Ini tiga faktor yang menekan nilai tukar rupiah



JAKARTA. Rupiah masih akan terus dibayangi hambatan penguatan. Mata uang Garuda akan mengalami berbagai tekanan dalam waktu dekat.

Ekonom Mandiri Destry Damayanti berpendapat, ada tiga tekanan yang membayangi rupiah bulan Juni dan Juli. Pertama, pembayaran utang jatuh tempo.

Kedua, repatriasi keuntungan atau pembagian dividen. Ketiga, impor yang akan meningkat akibat lebaran serta investasi yang mulai aktif pada triwulan II.


Ketiga aktivitas itu tentu akan memberatkan rupiah. Sementara itu, pada sisi pasokannya sendiri serba tidak menentu. Menurut Destry, supply ekspor belum semuanya tinggal di perbankan nasional.

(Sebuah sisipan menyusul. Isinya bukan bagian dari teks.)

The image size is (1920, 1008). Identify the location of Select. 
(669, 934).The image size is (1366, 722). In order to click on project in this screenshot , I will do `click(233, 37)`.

Arus modal masuk memang kencang masuk. Destry bilang, dari Januari hingga Mei arus masuk tercatat Rp 120 triliun. Tidak heran apabila kemudian posisi pundi-pundi cadangan devisa pada bulan April 2014 naik menjadi US$ 105,56 miliar.

"Ke depan kita tidak yakin akan ada inflow karena menjelang pemilu. Investor wait and see," tuturnya. Karena itu, hingga akhir Juni dirinya memperkirakan rupiah bisa berada pada kisaran 11.600-11.800.

Kalau hasil pemilihan presiden (pilpres) baik dan disukai pasar, baru rupiah berpotensi menguat ke level 11.400 per dolar AS. Adapun Ekonom Bank Central Asia (BCA) David Sumual melihat rupiah yang tergolong masih cukup baik saat ini tertolong dari arus masuk portofolio yang besar.

Menurut David, saat ini porsi kepemilikan asing dalam surat utang negara (SUN) mencapai 35%. Kalau asing tiba-tiba keluar karena pemerintah tidak secara struktural memperbaiki kondisi defisit transaksi berjalan akan menjadi momok bagi rupiah.

Triwulan dua menjadi periode berat bagi fundamental ekonomi karena impor yang kembali aktif serta pembagian dividen. Pemerintah perlu menjaga defisit agar tidak kembali melebar seperti yang terjadi pada tahun lalu yang mencapai 4,4% dari PDB pada triwulan dua.

Untuk rupiah, David menilai fundamental mata uang Garuda berada pada level 11.500. Namun bisa saja melemah lebih dalam lagi kalau perekonomian domestik serta global tidak menentu.